En la foto de César Luis aparecen tres edificios emblemáticos. Dos de ellos aún siguen de pie y otro “cojea”. La Zapatería Nueva sigue como en sus mejores tiempos; La Comiteca, igual, sigue oronda. Pero (ay, Dios mío, cuántos recuerdos), el edificio que está al fondo ya cambió su vocación. En esta fotografía se ve el letrero del Cine Montebello, la entrada principal y una cartelera, así como dos balcones de la planta alta. Ahora, este edificio alberga el Teatro Junchavín. La foto que César compartió, sin duda, hizo luz en la memoria de muchos comitecos. Ya te conté que en los años sesenta el cine era la principal diversión de nuestro pueblo. El otro día, don Rafa Pascacio, gerente de los Cines Comitán y Montebello, regaló a Comitán su testimonio de ese tiempo. Dicho testimonio fue publicado en la Gaceta Kujchil, gaceta oficial de la Dirección de Cultura, del Honorable Ayuntamiento Constitucional de Comitán de Domínguez 2012-2015. Don Rafa recordó lo que una vez te conté: el cine Montebello tenía los sanitarios a los lados de la pantalla. ¡Dios mío, nunca lo propusimos para el Record Guinness! ¡Hubiese ganado! ¿En dónde se ha visto que un cine tenga los sanitarios a los lados de la pantalla? ¡En Comitán! ¡En el Cine Montebello! La gente miraba la película, tranquilamente, pero de pronto cuando alguien abría la puerta del sanitario y una línea de luz iluminaba la butaquería. Todo el mundo dejaba de ver la pantalla y miraba quién entraba al baño. ¡Dios mío, qué pena! A mí me gustaría saber qué pensaban las muchachas bonitas de esos tiempos. Tal vez alguna amiga de ese tiempo pueda contarme uno de estos días.

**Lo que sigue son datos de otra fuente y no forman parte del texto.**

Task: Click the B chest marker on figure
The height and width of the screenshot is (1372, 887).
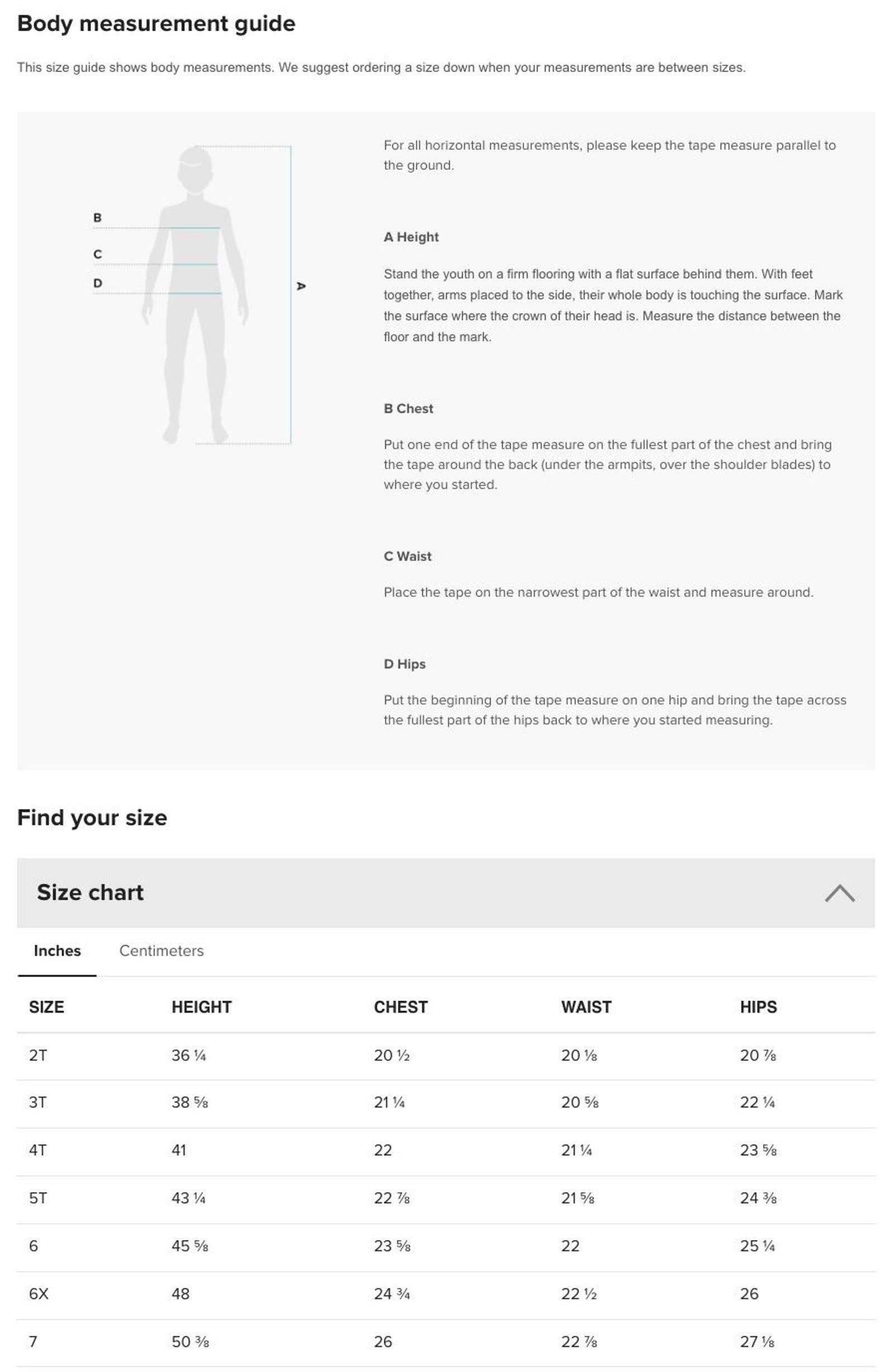Action: [x=97, y=218]
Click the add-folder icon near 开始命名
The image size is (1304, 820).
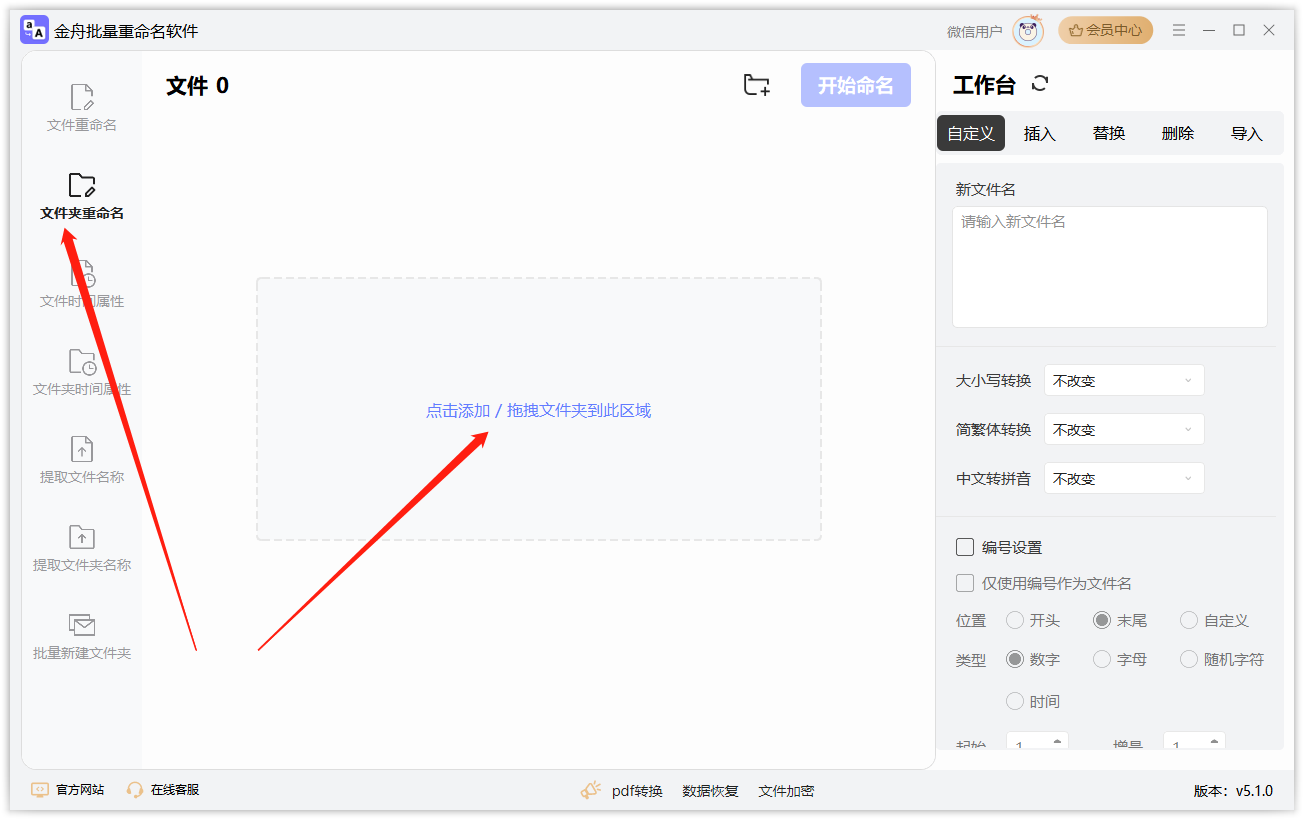pyautogui.click(x=756, y=85)
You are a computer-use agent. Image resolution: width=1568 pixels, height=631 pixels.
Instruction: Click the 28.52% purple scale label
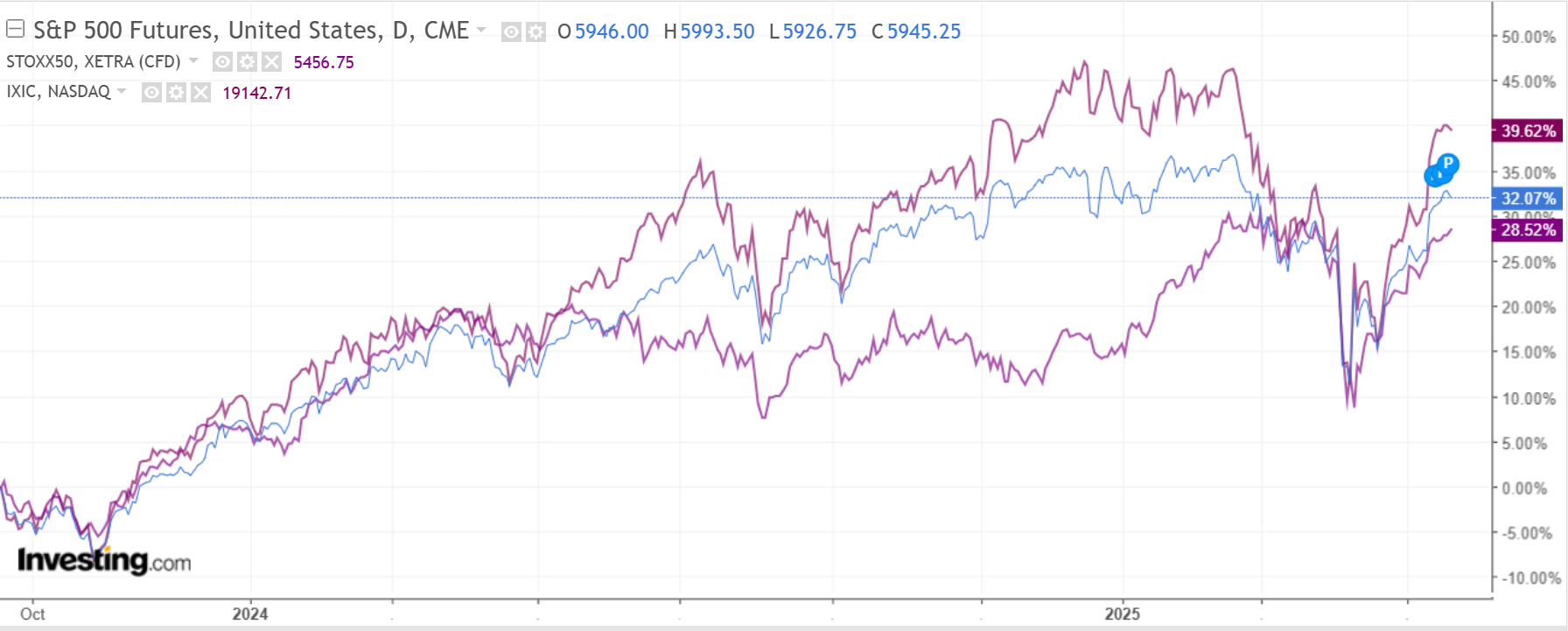tap(1528, 230)
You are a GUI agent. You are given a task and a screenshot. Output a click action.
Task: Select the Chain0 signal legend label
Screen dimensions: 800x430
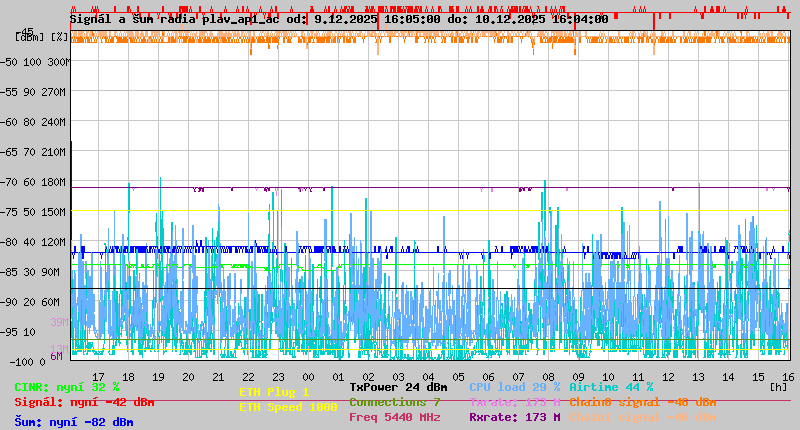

La foto de César me iluminó. Bendigo a todos los que se contagiaron con el Síndrome de los japoneses. Hoy hago lo mismo. Me encanta que los jóvenes, los viejos y los niños jueguen con sus cámaras y compartan las fotografías. Una vez, el maestro Julio Avendaño (hijo del maestro Rey) y yo estuvimos en la casa de Marirrós, ella sacó un álbum y vimos algunas fotografías de su papá. Maestro Julio dijo: “a mí me gusta mucho ver fotografías”. Eran unas fotografías en color sepia. No creo que exista alguien en el mundo que no disfrute ver fotografías. No sólo las fotos que aluden a nuestro pueblo o a nuestra gente cercana. ¡No! A la gente le gusta ver fotos de cualquier índole. Ahora, en el Facebook vemos fotos de todo, realmente ¡de todo! El otro día vi la foto de un compa que andaba orinando, detrás de un carro. Sus amigos le tomaron la foto y la subieron al Facebook. El pie de foto decía: “Estaba tan bolo, que este perro confundió el carro con un árbol”. Ah, se volvió la botana del día.
Lo bueno del síndrome de los japoneses es que ha alentado a muchos a convertir la fotografía en arte. La mirada ha dado el salto de un mero pasatiempo a una pretensión de arte. En Comitán ha proliferado el entusiasmo de los jóvenes por hacer exposiciones de fotografías con una mirada diferente. Ya incluso, Fredy Culebro inauguró un Estudio Profesional para que los fotógrafos puedan hacer fotos con calidad.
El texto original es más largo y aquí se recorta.